Last updated on August 5th, 2025
A calculator is a tool designed to perform both basic arithmetic operations and advanced calculations, such as those involving trigonometry. It is especially helpful for completing mathematical school projects or exploring complex mathematical concepts. In this topic, we will discuss the Pythagorean Theorem Calculator to find the hypotenuse (C).
The Pythagorean Theorem Calculator is a tool designed for calculating the length of the hypotenuse in a right-angled triangle.
Given the lengths of the other two sides,this calculator can determine the hypotenuse by applying the Pythagorean theorem, which states that in a right-angled triangle, the square of the length of the hypotenuse (C) is equal to the sum of the squares of the lengths of the other two sides (A and B).
The theorem is named after the ancient Greek mathematician Pythagoras.
For calculating the hypotenuse using the calculator, we need to follow the steps below -
Step 1: Input: Enter the lengths of the two sides (A and B).
Step 2: Click: Calculate Hypotenuse. By doing so, the values we have given as input will be processed.
Step 3: You will see the length of the hypotenuse in the output column.
· · · ·
TO-DO LIST
1 > Translate this sentence from the calculator page into Spanish: "The theorem is named after the ancient Greek mathematician Pythagoras."
2 > In the listing below, swap "button" for "control" and write the whole listing out again with nothing else altered. Leave out the pictures.
The calculator page and the listing were taken from separate sources.
· · · ·
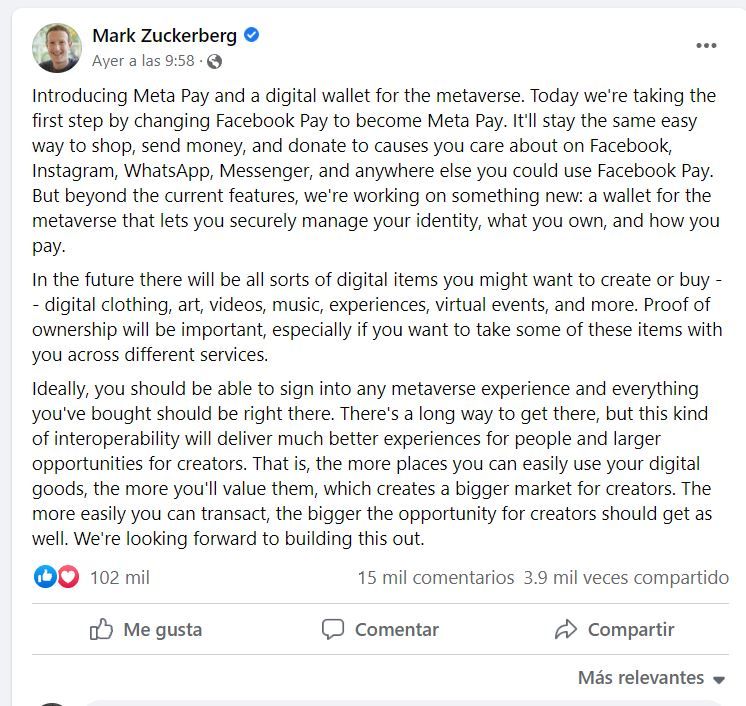Image resolution: width=746 pixels, height=706 pixels.
Task: Click the share arrow icon beside Compartir
Action: (x=566, y=629)
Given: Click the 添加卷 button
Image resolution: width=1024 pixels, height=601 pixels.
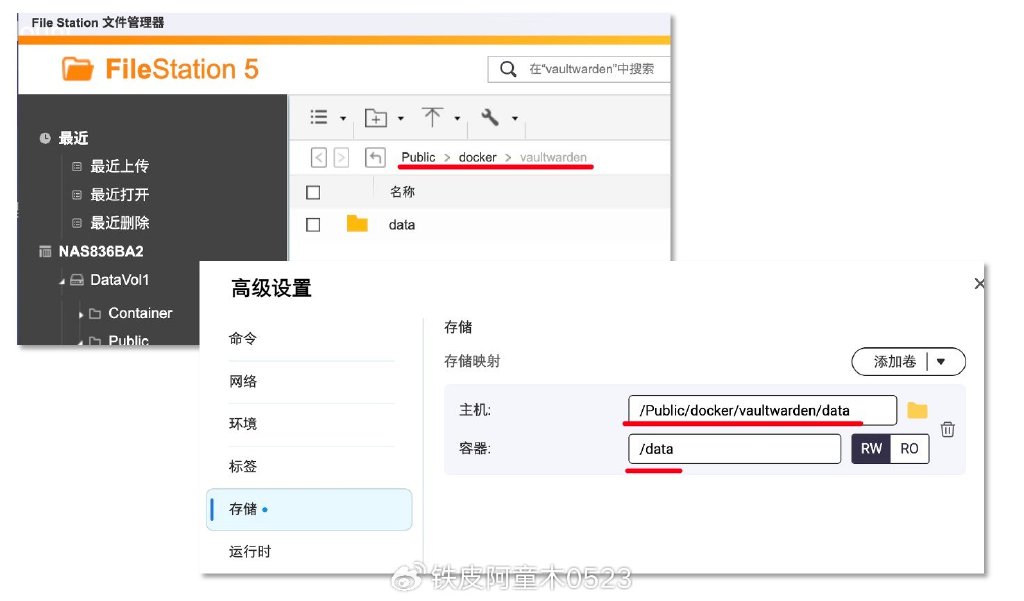Looking at the screenshot, I should point(895,362).
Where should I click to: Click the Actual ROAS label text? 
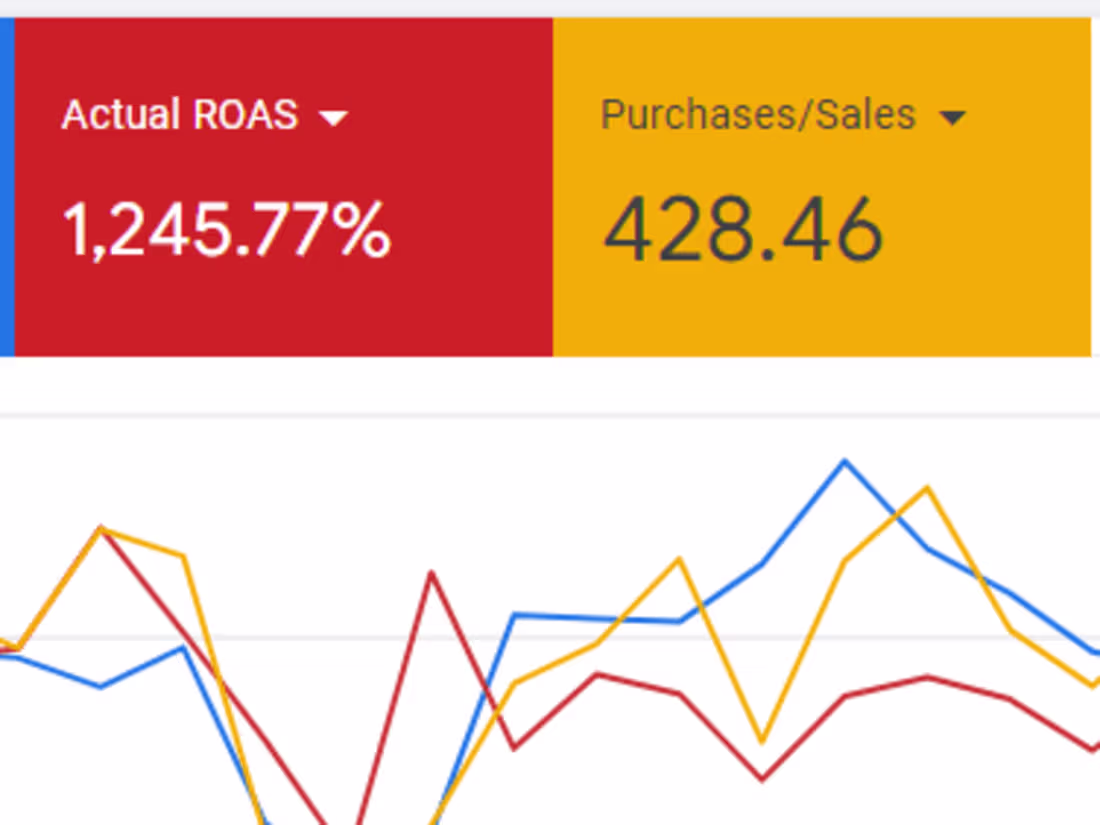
· · · ·
TASK-BY-TASK RESULTS
1 > El teorema lleva el nombre del antiguo matemático griego Pitágoras.

2 >
Image resolution: width=746 pixels, height=706 pixels.
Task: Click the share arrow icon beside Compartir
Action: (x=566, y=629)
Given: Click the 添加卷 control
Image resolution: width=1024 pixels, height=601 pixels.
Looking at the screenshot, I should point(895,362).
Where should I click to: Click the Actual ROAS label text? 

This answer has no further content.